I recall that Souji was a fast learner, so that may be why I'm able to pick up on things faster than I normally would have. I can only assume that though I may now be Souji Hiura, his original personality and traits may influence or mingle with my own. It would explain my lack of desire to speak often, the yearning to understand more, and why I sleep curled up like a damn cat, even though when I was alive, I slept on my back.

Currently I was chilling in the living room with my book open, my mother was cooking and my dad tinkering with something. The room was mostly silent, the only thing that can be heard was the noises coming from the kitchen.

I sighed quietly, I've been feeling very bored lately and I'm not sure I can stand another minute longer cooped up in this house. I glanced longingly outside the open window. I wonder if I can convince my parents to let me go to the park or something. I suppose I'll give it a shot after breakfast.

After eating breakfast and before my parents got up to go do whatever it is that they usually do, I quietly approached my mom. I tugged gently on the ends of her shirt, making sure to keep my eyes on the ground. Usually when I make eye contact with them, they get uncomfortable, so I just look down instead.

"… Outside." My voice was a bit raspy from the lack of use, "I want to… go outside..."

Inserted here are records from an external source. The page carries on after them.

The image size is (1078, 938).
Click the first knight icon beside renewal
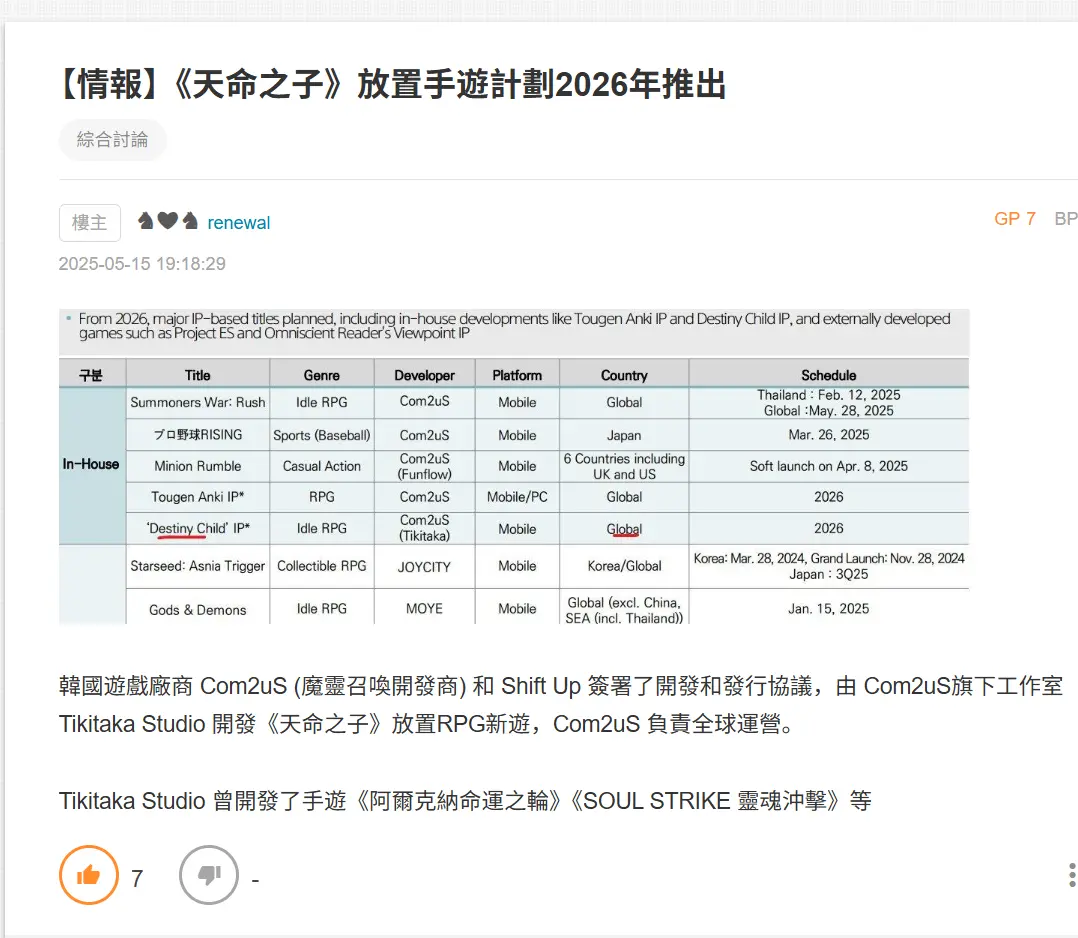tap(146, 221)
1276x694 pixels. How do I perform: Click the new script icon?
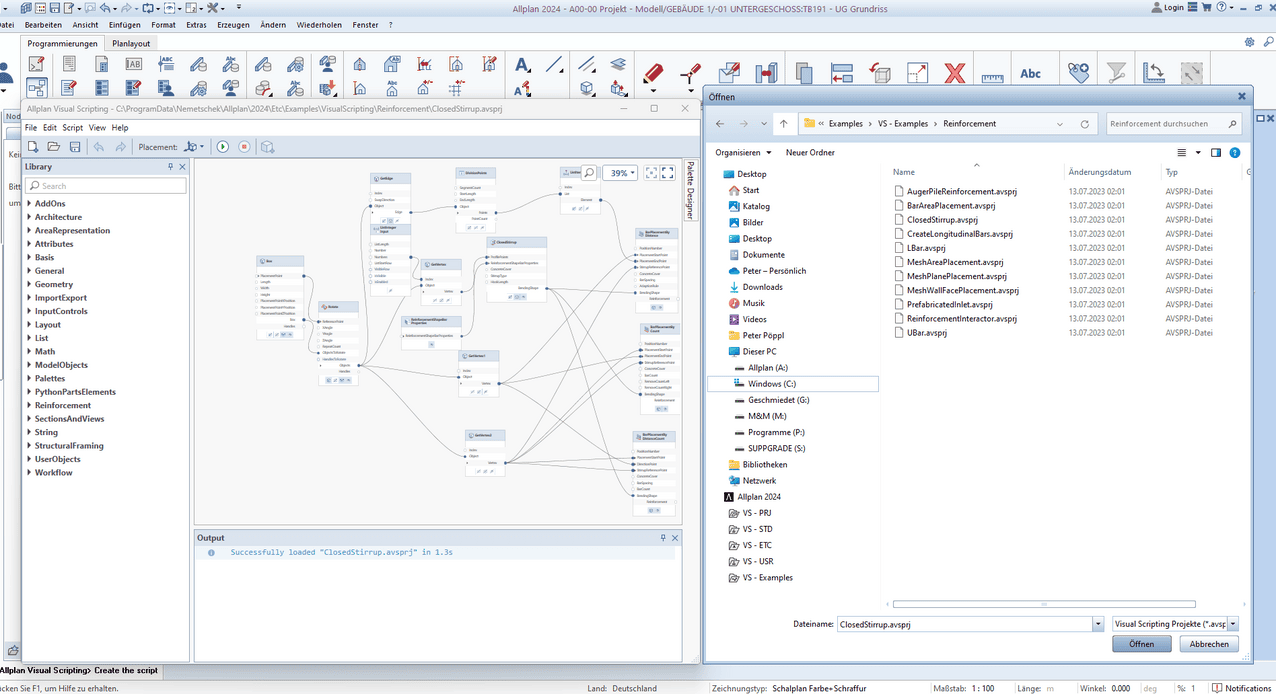33,147
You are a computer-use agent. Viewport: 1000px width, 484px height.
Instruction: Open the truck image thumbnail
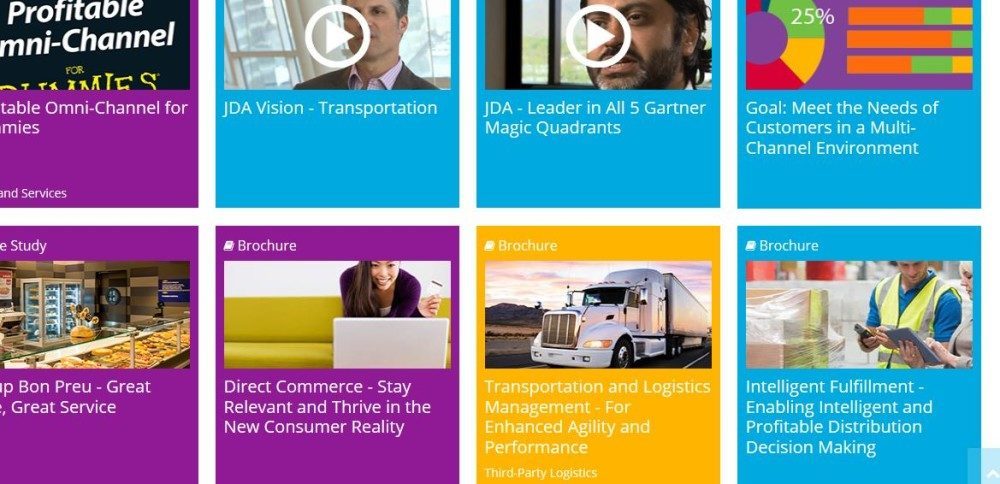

I felt myself getting slightly annoyed. Soft and quiet? It contradicts my personality, but for some reason I'm having a hard time expressing myself the way I want to. I once tried smiling to please my parents, but for the life of me, I couldn't, my mouth staying firm in its neutral position.

It was quiet for a few seconds before my mom sighed softly and placed her hand on my head.

"Okay Souji, I can take you to the park while I go run some errands." I nodded and let go of her shirt.

I walked towards to the door and clumsily put on my shoes. Honestly, the shoes from this world suck. To be fair, I've never liked wearing shoes, not even in my previous life, and when I would have to wear them, I always opted for the kind that I can easily slip on and off. Now that I think about it, OG Souji also didn't wear shoes.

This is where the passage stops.